Going to a music shop to sell your gear is fast, getting you money in hand that day. It might not be as much as you originally hoped to get, but the deed is at least done where you can move on with your life. You know what else? Sometimes stores might actually pay you more than you anticipated getting should there be something about it that’s rare, valuable, or in high demand.
TL;DR
If you want top dollar, you have to put the time in and do your homework. Take notes, add in some fun personality, and look professional in your listing with a detailed description and excellent photos. Be a cool, approachable person who’s nice to all people inquiring. It’s also important to learn where your audience is lurking. Don’t be dishonest with anyone, including yourself which includes being deliberately vague to shoppers.
Without most of the aforementioned summary, the alternative is to accept your lack of effort and price way under the fair market value (FMV) or sell it to a local music shop. Either is fine at the end of the day.

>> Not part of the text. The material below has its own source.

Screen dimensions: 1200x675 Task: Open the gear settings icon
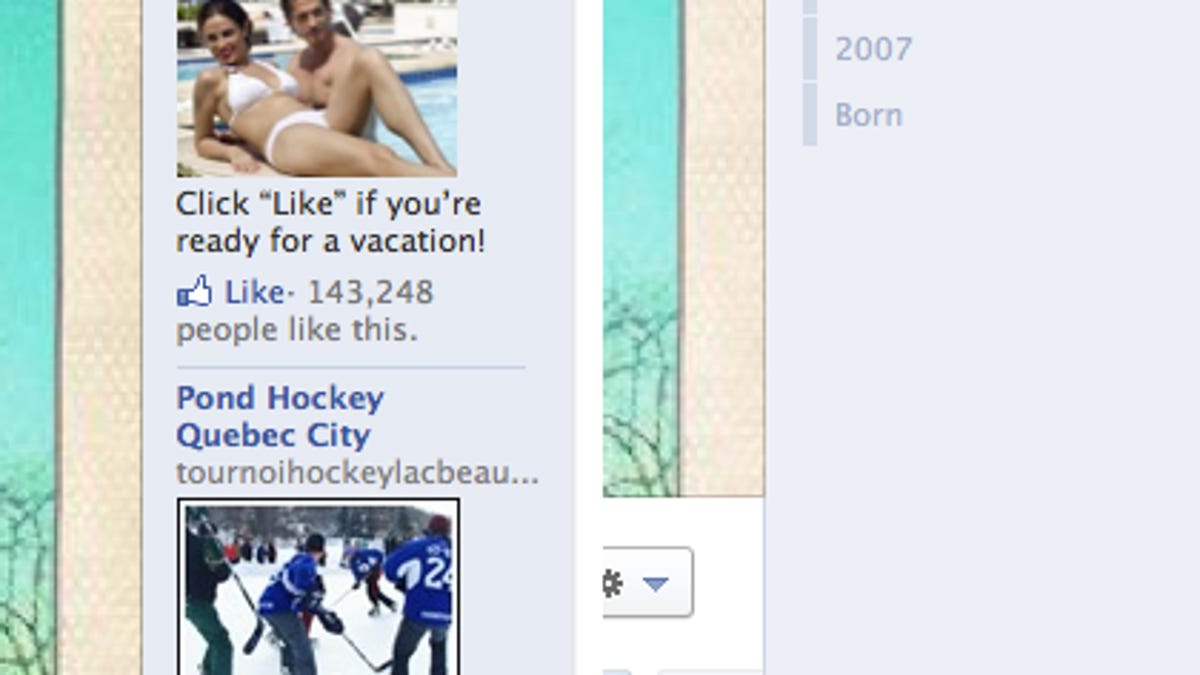pos(611,583)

But most importantly: Be safe and have fun.
Disclaimer: The 11th Fret and any representative within is not responsible for transactions that did not go as expected. Nor are we responsible for any scams, assault/battery, theft, or other related occurances as a result of buying and selling. All private transactions are done at your own risk. Additionally, the 11th Fret does not condone any kind of tax evasion which could result in formal charges filed against a seller. The 11th Fret is not a source of legal council. For questions about taxes, please consult with the internal revenue service, an accountant, or an actively practicing attorney.